Short exercise
In the stretch from the line containing "Go to Manage" through the line containing "coord(617,43)", rename "screenshot" to "image" and write those lines out again with nothing else changed.

Records from a data collection
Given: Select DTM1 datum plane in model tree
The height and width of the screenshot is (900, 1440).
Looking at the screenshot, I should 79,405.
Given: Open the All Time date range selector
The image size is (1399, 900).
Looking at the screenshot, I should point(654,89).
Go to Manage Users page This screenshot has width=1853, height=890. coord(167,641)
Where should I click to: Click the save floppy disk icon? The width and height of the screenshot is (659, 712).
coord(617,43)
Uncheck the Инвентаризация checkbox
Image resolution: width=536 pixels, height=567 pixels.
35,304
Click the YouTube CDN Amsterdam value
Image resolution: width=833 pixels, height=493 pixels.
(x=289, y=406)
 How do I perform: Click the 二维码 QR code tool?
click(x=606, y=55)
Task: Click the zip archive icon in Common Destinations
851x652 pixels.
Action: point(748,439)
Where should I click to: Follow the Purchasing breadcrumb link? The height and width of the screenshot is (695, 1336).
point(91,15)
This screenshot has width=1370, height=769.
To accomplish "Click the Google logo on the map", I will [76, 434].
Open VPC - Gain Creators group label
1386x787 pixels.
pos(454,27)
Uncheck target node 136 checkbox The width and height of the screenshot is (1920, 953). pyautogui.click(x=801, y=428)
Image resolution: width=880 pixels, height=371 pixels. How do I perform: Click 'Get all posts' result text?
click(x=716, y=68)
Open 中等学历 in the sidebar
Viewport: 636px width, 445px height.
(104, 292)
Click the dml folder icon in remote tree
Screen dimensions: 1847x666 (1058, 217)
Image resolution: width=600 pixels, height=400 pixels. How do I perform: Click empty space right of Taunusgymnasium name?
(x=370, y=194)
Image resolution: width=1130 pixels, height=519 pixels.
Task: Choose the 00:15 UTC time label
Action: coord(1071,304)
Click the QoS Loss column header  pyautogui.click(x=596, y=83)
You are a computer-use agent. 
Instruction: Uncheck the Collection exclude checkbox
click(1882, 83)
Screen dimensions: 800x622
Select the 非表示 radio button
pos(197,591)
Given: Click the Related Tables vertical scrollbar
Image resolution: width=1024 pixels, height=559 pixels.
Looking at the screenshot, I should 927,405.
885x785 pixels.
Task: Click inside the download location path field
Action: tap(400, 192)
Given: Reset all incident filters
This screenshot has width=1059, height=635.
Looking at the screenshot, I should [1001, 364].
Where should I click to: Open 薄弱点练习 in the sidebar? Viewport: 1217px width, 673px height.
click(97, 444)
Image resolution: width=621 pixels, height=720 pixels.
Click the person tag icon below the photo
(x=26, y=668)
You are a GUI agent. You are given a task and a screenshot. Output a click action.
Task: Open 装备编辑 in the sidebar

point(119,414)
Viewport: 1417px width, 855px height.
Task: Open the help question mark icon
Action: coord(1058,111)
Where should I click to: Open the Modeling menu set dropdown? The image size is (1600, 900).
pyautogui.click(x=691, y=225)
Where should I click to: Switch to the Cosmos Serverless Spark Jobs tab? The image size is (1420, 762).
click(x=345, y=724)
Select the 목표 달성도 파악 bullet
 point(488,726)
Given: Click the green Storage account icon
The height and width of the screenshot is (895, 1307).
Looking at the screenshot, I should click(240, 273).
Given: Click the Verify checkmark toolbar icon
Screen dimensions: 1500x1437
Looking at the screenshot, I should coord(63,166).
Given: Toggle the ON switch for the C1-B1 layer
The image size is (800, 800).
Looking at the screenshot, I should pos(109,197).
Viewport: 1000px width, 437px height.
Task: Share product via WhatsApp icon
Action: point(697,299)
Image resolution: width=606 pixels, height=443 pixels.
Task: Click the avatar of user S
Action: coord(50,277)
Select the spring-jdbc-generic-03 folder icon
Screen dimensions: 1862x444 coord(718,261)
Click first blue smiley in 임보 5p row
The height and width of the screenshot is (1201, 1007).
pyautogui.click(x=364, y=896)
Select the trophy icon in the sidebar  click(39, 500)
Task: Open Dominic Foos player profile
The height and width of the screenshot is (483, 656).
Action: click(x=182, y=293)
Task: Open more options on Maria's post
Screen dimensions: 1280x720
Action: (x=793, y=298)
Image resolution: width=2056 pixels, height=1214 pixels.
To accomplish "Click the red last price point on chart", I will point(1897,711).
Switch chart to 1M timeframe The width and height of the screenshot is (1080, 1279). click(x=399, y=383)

The reply
Go to Manage Users page This image has width=1853, height=890. coord(167,641)
Where should I click to: Click the save floppy disk icon? The width and height of the image is (659, 712).
coord(617,43)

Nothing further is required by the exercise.